By 2010, BGI used SOAP denovo to do more genomes using illumina alone. Coverage of segmental duplications, etc were raised as issues.
Goal: “Convince you that it is possible”
evidence: 1. control genomes (human + mouse) 2. new vertebrate genomes.
How do we get there?
- ALLPATHS-LG (lg is for large genomes)
- new algorithms need to evolve with the new lab techniques
- approach: sequence and assemble blind, then compare to reference when available.
- Goal: each new genome should not be a research project.
Lab recipe: PET 200bp, 2000bp, 6,000bp and 40kbp (which required development of new methods. – poster by Louise Williams)
Algorithm philosophy:Discussion of small/large k values for assembly. (use large k for specificity, small k for sensitivity.) Goal with allpaths is to use all possible biological information – don’t lose reads that are relevant.
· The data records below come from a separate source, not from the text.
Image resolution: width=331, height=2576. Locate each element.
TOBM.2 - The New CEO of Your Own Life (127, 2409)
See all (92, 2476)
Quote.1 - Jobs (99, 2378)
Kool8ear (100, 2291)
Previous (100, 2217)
Challenge 1: Reads are inaccurate. Remove errors, but don’t remove SNPs. (algorithm discussed. used k to identify read stacks, look outside the k to try to correct poor quality non-matching positions.)
[I missed challenge 2… I thought that was all challenge 1.]
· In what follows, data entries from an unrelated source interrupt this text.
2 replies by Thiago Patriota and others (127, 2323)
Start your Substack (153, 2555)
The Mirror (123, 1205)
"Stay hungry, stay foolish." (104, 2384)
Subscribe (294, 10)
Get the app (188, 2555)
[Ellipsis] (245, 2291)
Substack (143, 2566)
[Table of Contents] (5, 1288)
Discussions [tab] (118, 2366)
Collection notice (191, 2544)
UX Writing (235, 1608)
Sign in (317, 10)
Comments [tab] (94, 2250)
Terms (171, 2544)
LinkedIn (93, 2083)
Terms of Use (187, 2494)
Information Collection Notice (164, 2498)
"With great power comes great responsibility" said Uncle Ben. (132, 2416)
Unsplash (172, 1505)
Challenge 3 :coverage is uneven;
Solutions: Use High Coverage! improve lab process, improve algorithms. (See Gnirke talkfor better methods for GC rich areas. [Unfortunately, I didn’t go to that session.])
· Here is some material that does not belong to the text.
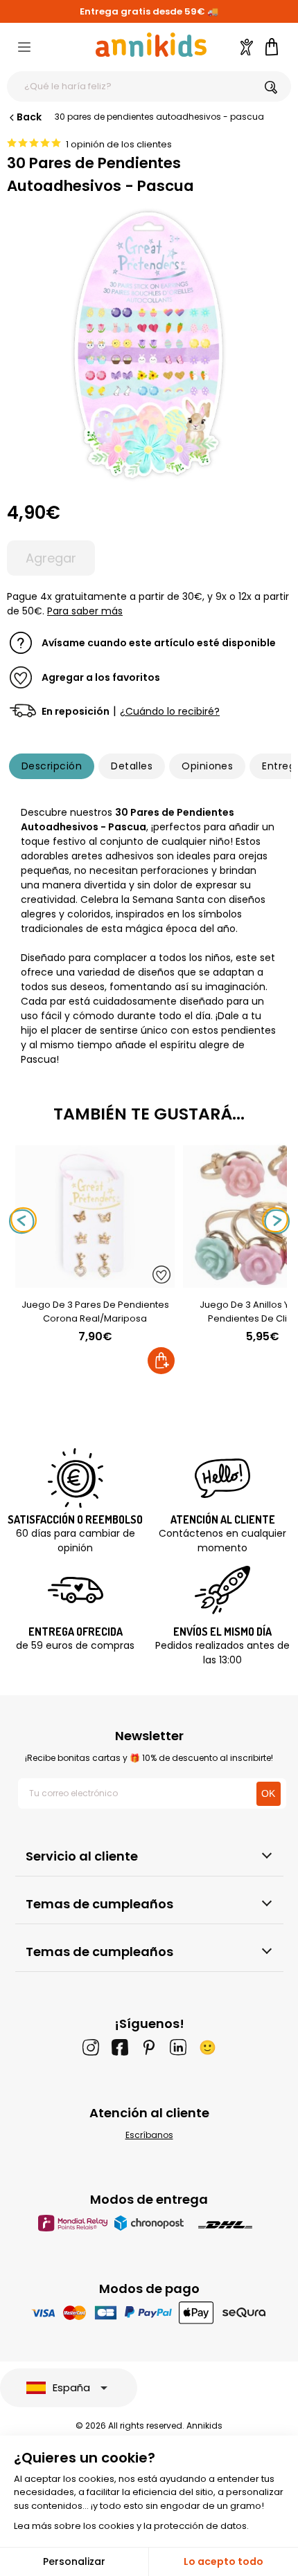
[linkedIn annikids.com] (178, 2047)
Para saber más (85, 611)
[Again, I missed challenge 4, which I couldn’t differentiate from part of challenge 3.]
Challenge 5: You don’t know the exact answer for what the genome says.
Challenge 6: Computations are large: billions are reads, need all of your reads in memory at once for assembly.
Solution: Buy more ram. [Ok, really? that’s not a challenge, if throwing money at it solves the problem that easily, it’s just a funding issue – EDIT: See comments below.]
On to the experiment: (control)
Sequenced Ms.B6 mouse (finished genome available) and NA12878 cell line (sequenced by 1000 genomes). Three way comparison: Allpaths-lg, SOAPdenovo. (No other one is available. [really? It thought trans-abyss and velvet were also available and able to do this…. maybe not, I’m not an expert on assembly.]
Criteria: Continuity, Completeness, Accuracy.
Comparison summary: Capillary and allpaths do ok (capillary is slightly better) and soapdenovo is always trailing the pack.
[A whole LOT of slides that look like identical bar graphs – you’ll have to make do with the summary above.]
Doing de-novo assemblies for 15 genomes (7 fish, 8 mammals). [ooo coelacanth genome!]
Excluding genomes [did he mean scaffolds?] in which 40kb data sets are not good (good def’n by physical coverage 20x or greater). This removes a lot of the variability in the quality.
“Fish are hard”
Assembly discovers sequences you can’t get any other way.
Even if you do alignment based stuff, there is great value in assembly as a complimentary approach.
Allpaths-lg future: lots of improvement, error can be driven towards zero.
Yes, you can do whole genome assembly of vertabrates.
[I don’t think I learned much new in this talk – but I don’t really see much difference between the assemblers – EDIT:See comments below. My take home message is that ALLPATHS-LG can be used on larger data sets, but then again, they claimed that they need massive amounts of RAM… I’ll just suggest people check out the software and decide for themselves.]